Riscriva soltanto le voci che vanno dalla riga contenente "Moxy Times Square (357, 555)" fino a quella contenente "Contact Us (1237, 593)", entrambe incluse, lasciandone invariato il testo. Scali ogni coordinata delle risposte moltiplicandola per 1,85 e arrotondandola all'intero, con le metà per eccesso.
----- RACCOLTA DATI -----
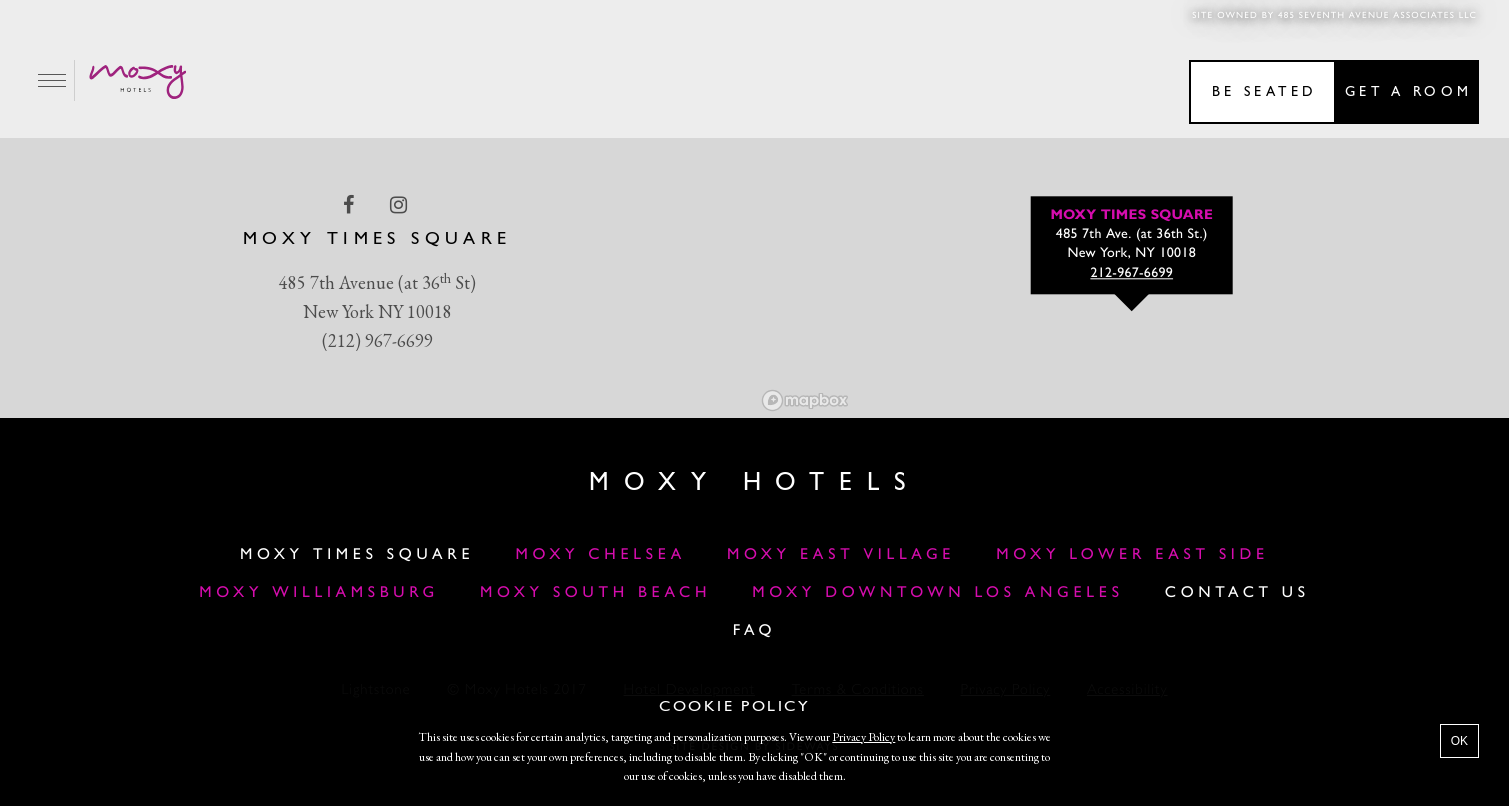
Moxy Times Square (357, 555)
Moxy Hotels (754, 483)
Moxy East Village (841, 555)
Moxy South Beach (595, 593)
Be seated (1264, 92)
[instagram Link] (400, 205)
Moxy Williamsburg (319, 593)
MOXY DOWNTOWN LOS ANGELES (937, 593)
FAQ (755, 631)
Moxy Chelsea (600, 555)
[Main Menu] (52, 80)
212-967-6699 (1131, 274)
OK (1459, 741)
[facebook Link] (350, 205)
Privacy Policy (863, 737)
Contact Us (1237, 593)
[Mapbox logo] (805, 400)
-----
----- RACCOLTA DATI -----
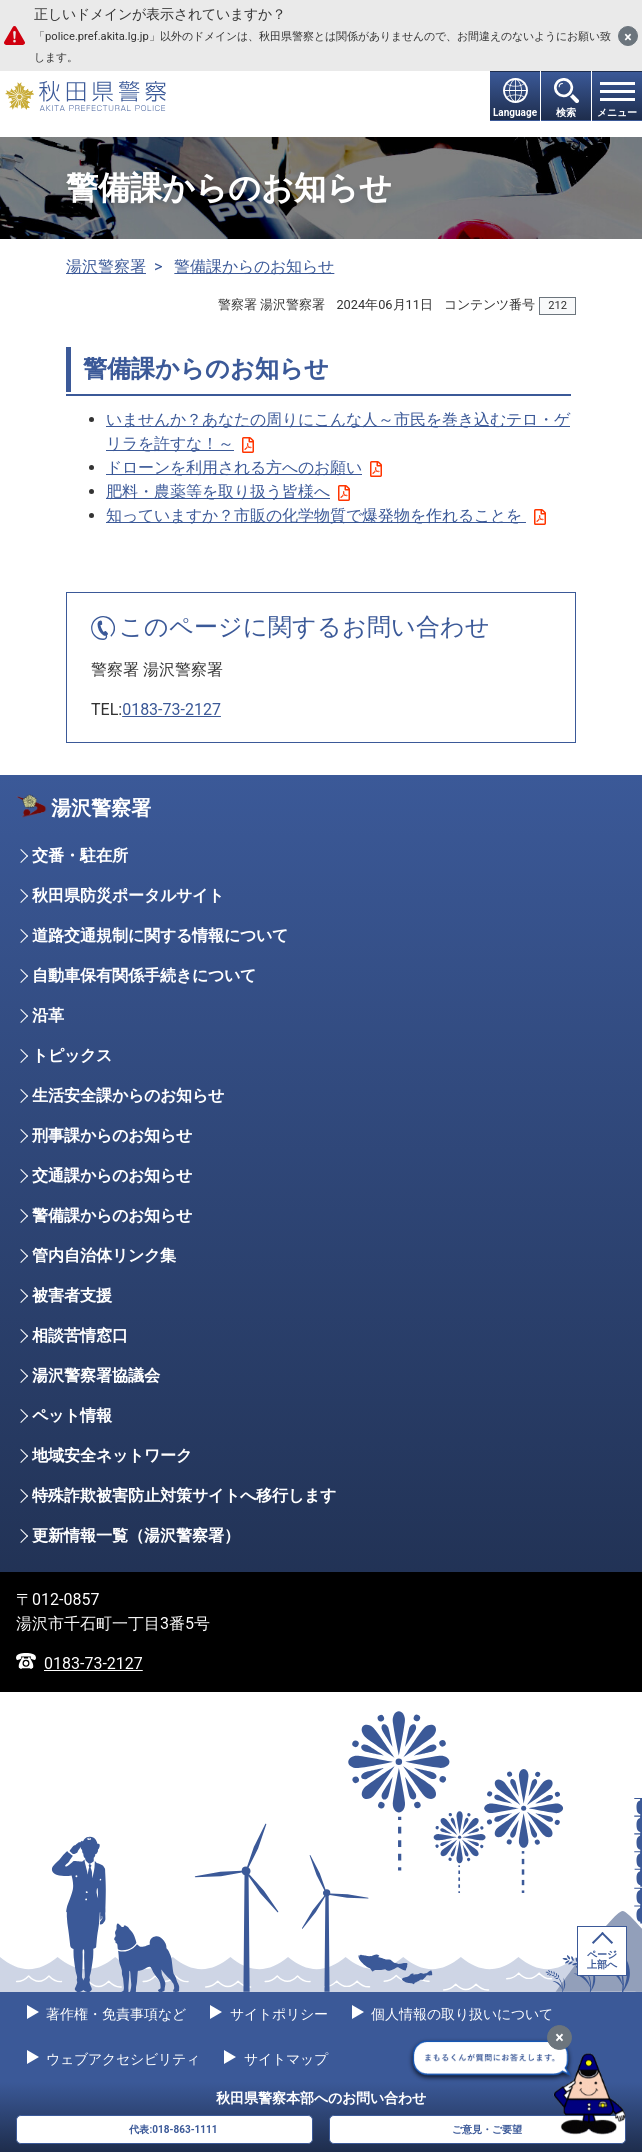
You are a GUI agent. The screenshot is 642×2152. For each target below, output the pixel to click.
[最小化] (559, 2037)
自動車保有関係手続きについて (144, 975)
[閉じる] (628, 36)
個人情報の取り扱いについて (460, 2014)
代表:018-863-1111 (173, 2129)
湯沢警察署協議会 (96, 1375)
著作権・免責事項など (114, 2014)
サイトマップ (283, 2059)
-----
----- RACCOLTA DATI -----
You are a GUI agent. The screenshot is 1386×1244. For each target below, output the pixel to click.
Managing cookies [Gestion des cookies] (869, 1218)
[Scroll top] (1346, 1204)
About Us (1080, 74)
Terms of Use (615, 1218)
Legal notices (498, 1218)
-----
*SOLUZIONE*:
Moxy Times Square (660, 1027)
Moxy Hotels (1395, 894)
Moxy East Village (1556, 1027)
Moxy South Beach (1101, 1097)
Be seated (2338, 170)
[instagram Link] (740, 379)
Moxy Williamsburg (590, 1097)
MOXY DOWNTOWN LOS ANGELES (1733, 1097)
FAQ (1397, 1167)
Moxy Chelsea (1110, 1027)
[Main Menu] (96, 148)
212-967-6699 (2092, 507)
OK (2699, 1371)
[facebook Link] (648, 379)
Privacy Policy (1597, 1363)
Contact Us (2288, 1097)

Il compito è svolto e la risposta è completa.